Virage à 180 degrés au Maroc

L’annonce ayant été faite ce dimanche à 19h pour une entrée en vigueur à minuit, des milliers de Marocains se sont alors précipités sur les routes. La décision de Rabat a pour but de lutter contre la progression de l’épidémie de coronavirus, après une augmentation rapide du nombre de cas ces derniers jours. Le royaume chérifien a enregistré « plus de contaminations en une semaine qu’en quatre mois » a précisé le ministre de la Santé. Les autorités craignent notamment que la fête de l’Aid Al-Ahda, prévue le week-end prochain et qui est généralement l’occasion de rassemblements familiaux, ne provoque une explosion des contaminations.
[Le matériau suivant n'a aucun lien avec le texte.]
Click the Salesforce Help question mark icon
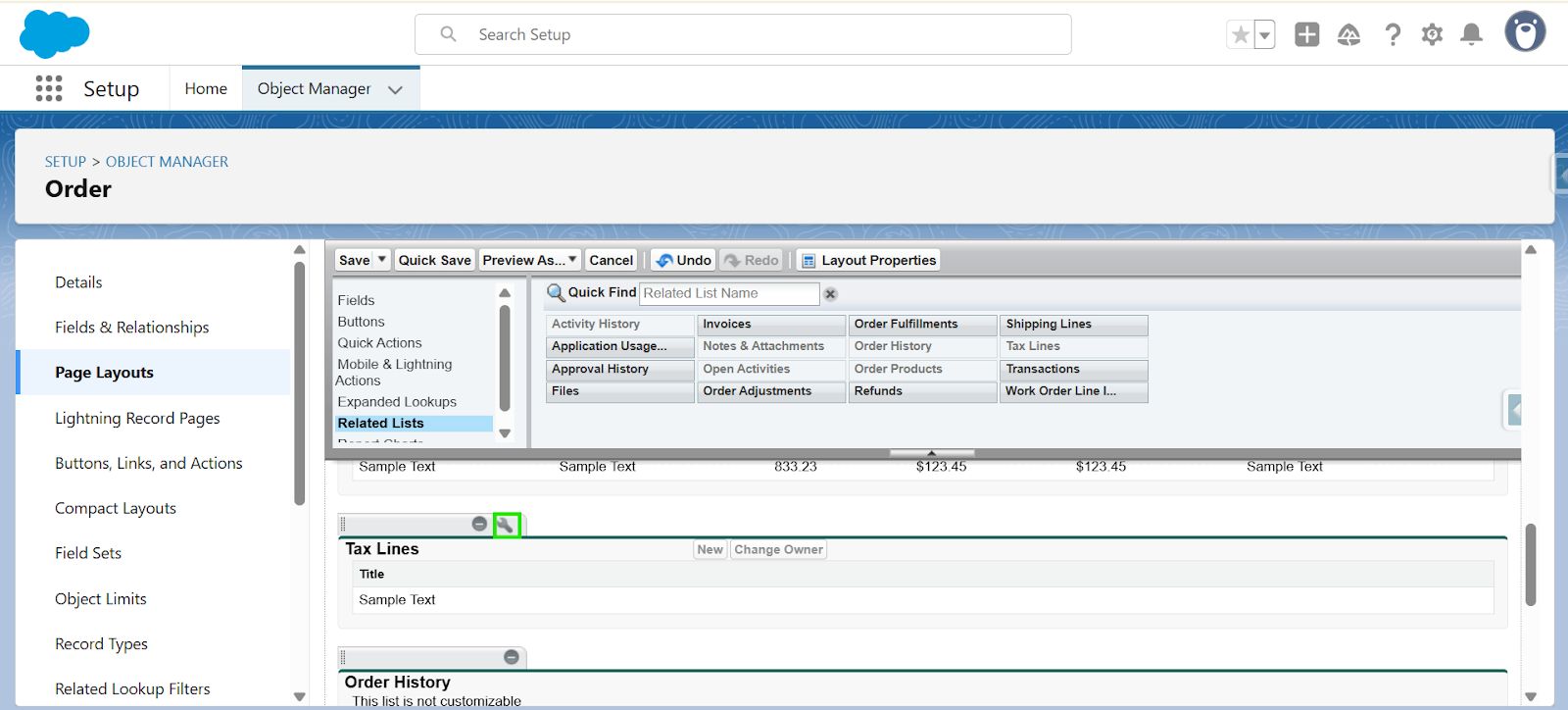The width and height of the screenshot is (1568, 710). click(1393, 35)
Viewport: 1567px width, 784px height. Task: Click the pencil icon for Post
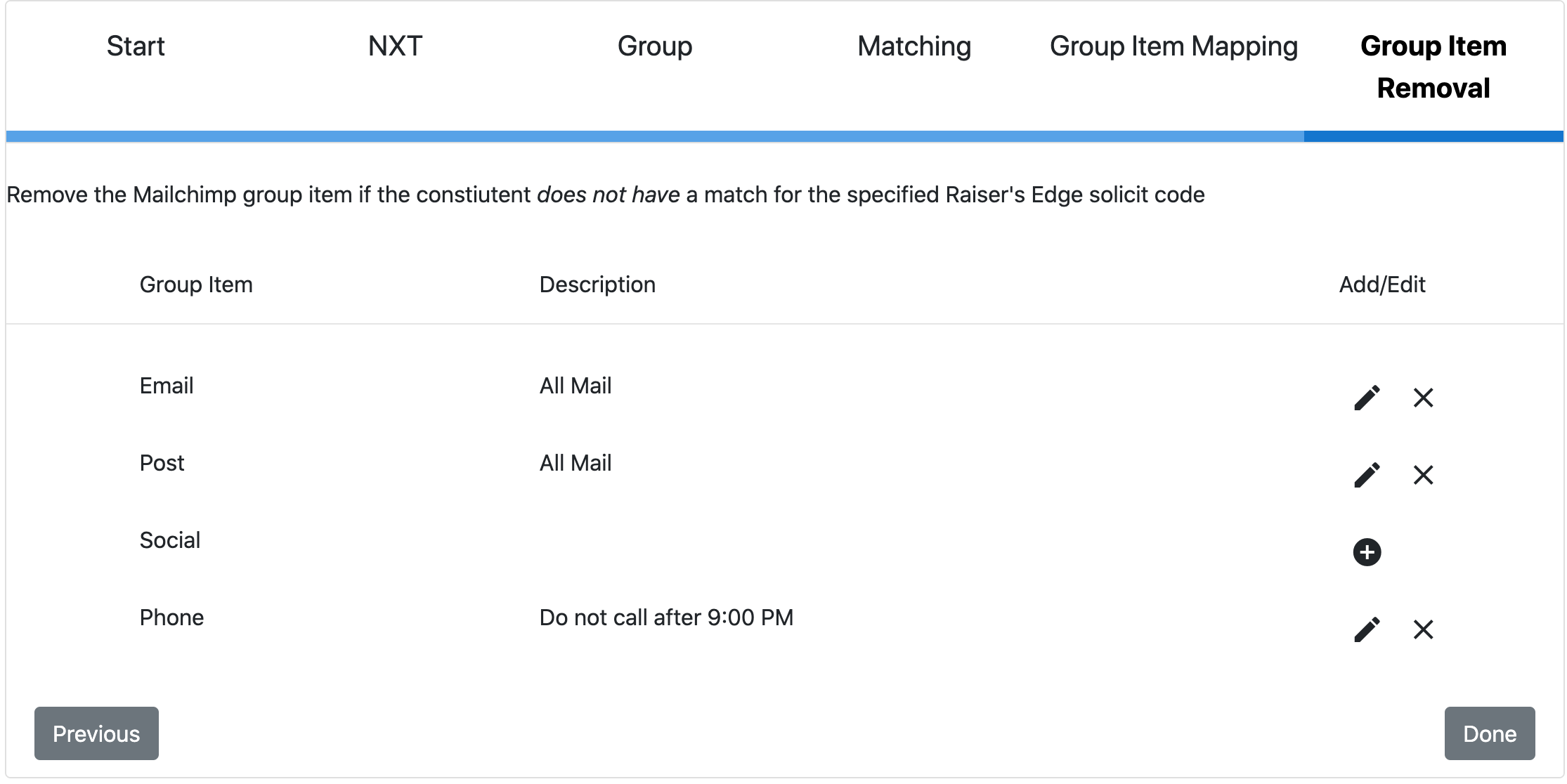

Cette nouvelle quarantaine, qui durera au moins 14 jours, constitue un virage à 180 degrés des autorités, qui avait opéré une levée des restrictions il y a seulement une semaine, en réouvrant musées et bibliothèques. Selon les responsables de la lutte contre la Covid, le rebond épidémique actuel est dû à un relâchement des Marocains, notamment dans le port du masque, pourtant obligatoire dans le royaume. Avec seulement 330 morts pour 36 millions d’habitants, le Maroc reste cependant relativement épargné par l’épidémie.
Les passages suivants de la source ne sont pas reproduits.